_MATERIAL FOR THIS EXERCISE_:
════════

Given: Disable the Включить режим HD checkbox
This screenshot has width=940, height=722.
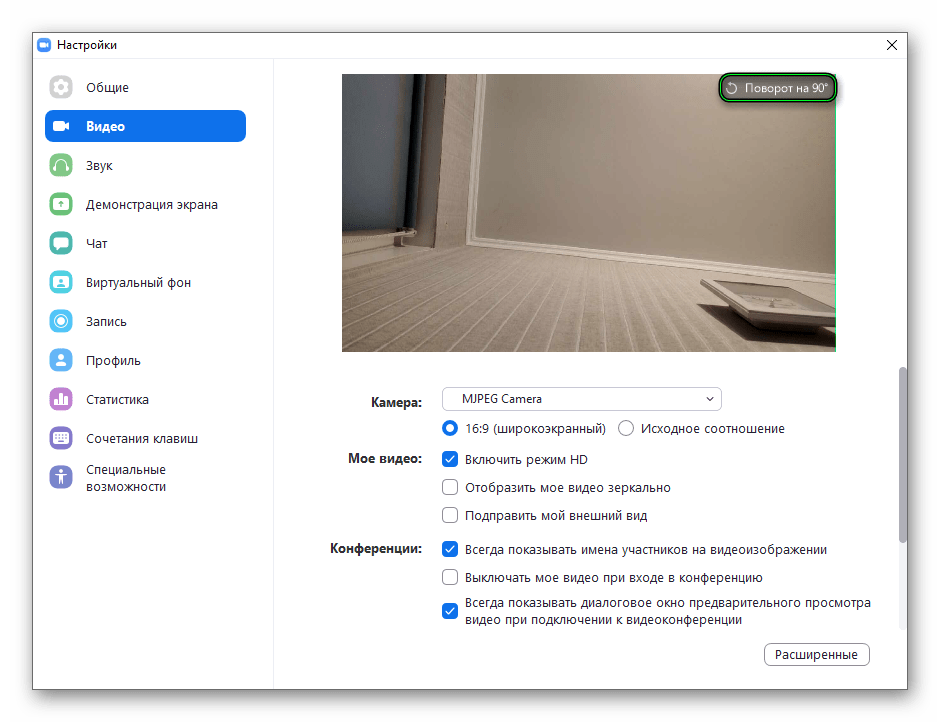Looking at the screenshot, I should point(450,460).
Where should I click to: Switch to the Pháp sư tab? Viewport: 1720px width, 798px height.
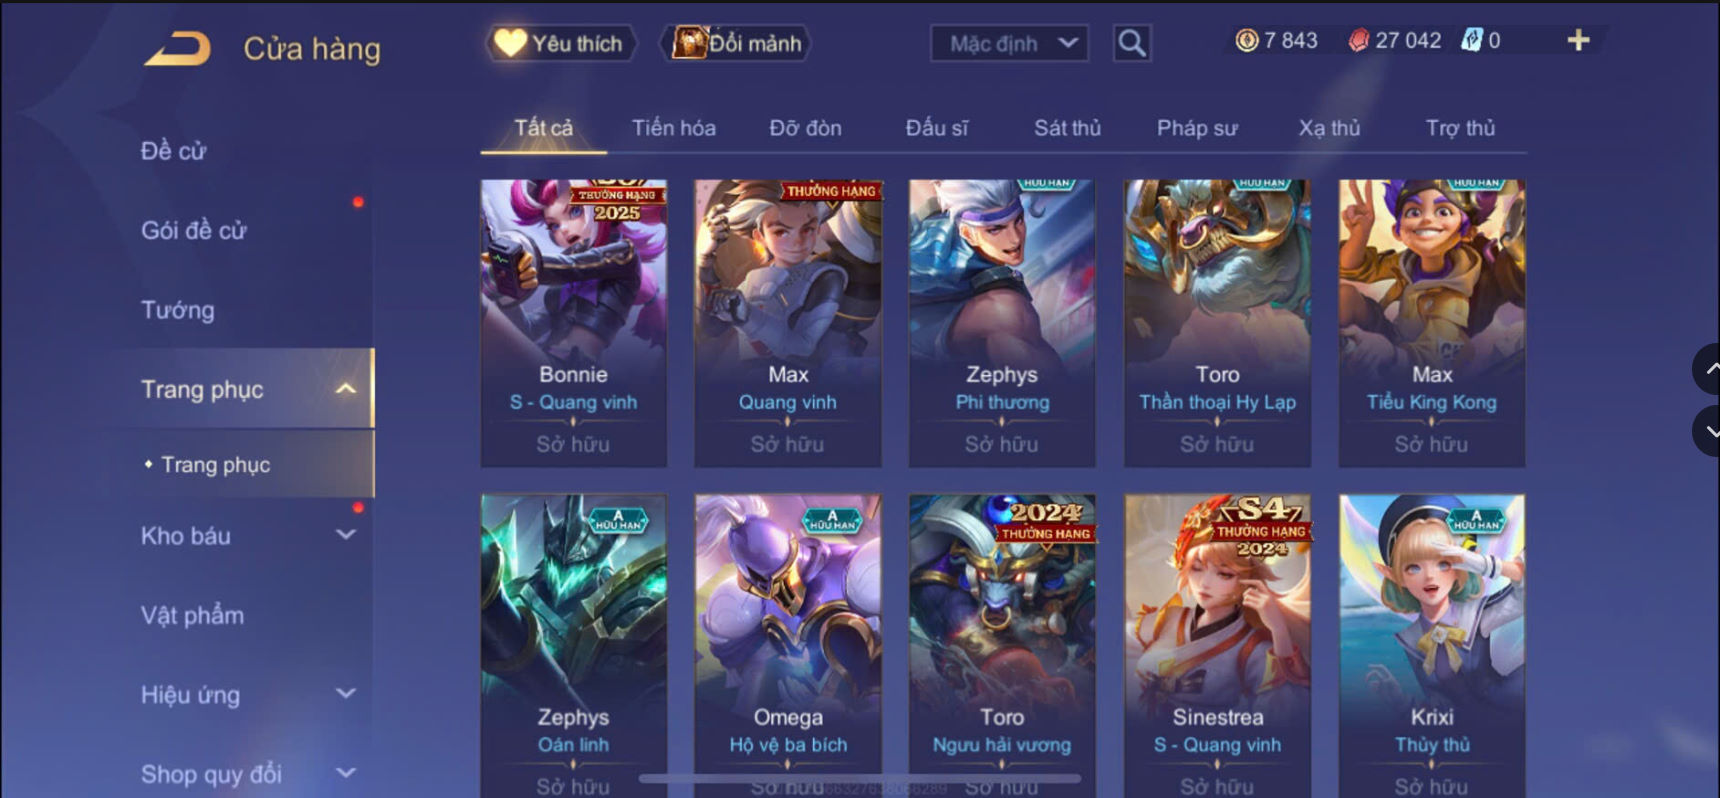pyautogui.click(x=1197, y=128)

════════

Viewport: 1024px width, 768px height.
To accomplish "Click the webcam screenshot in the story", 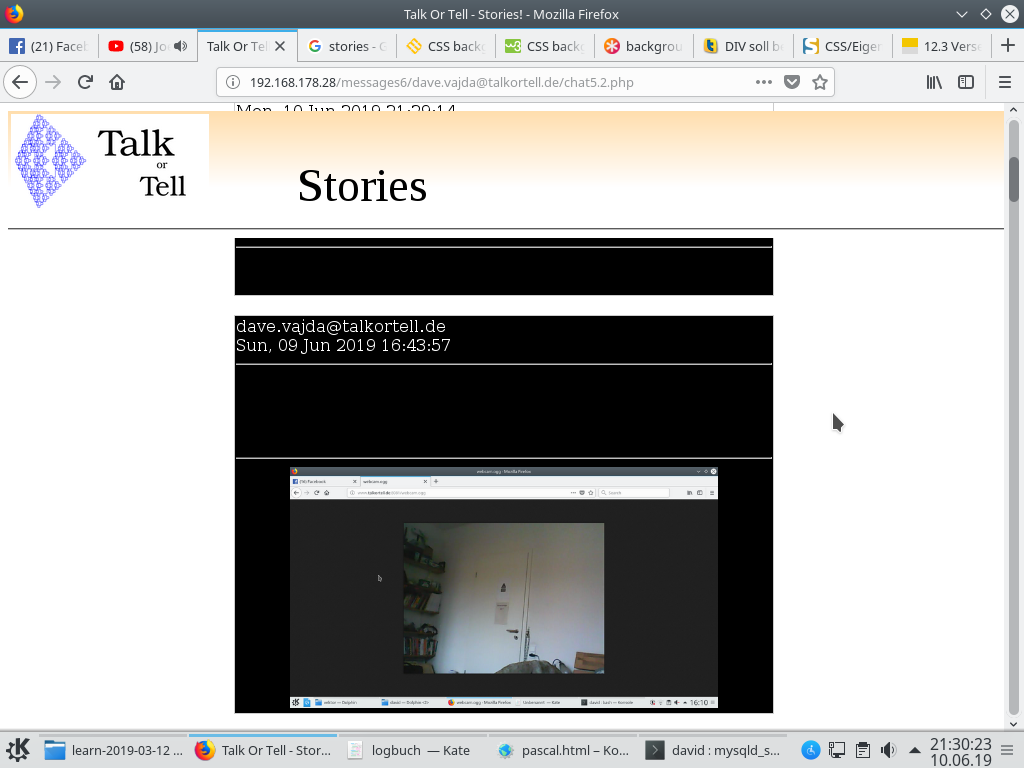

════════

_WHAT YOU WILL DO_: Could you rewrite the records starting at the line that contains "Where should I" and ending at the line that contains "pyautogui.click(x=1197, y=128)", adding 130 to every coordinate in the answers and keeping all other text as it stands? Leave the pictures out.

_FULL OUTPUT_:
Where should I click to: Switch to the Pháp sư tab? Viewport: 1720px width, 798px height.
pyautogui.click(x=1327, y=258)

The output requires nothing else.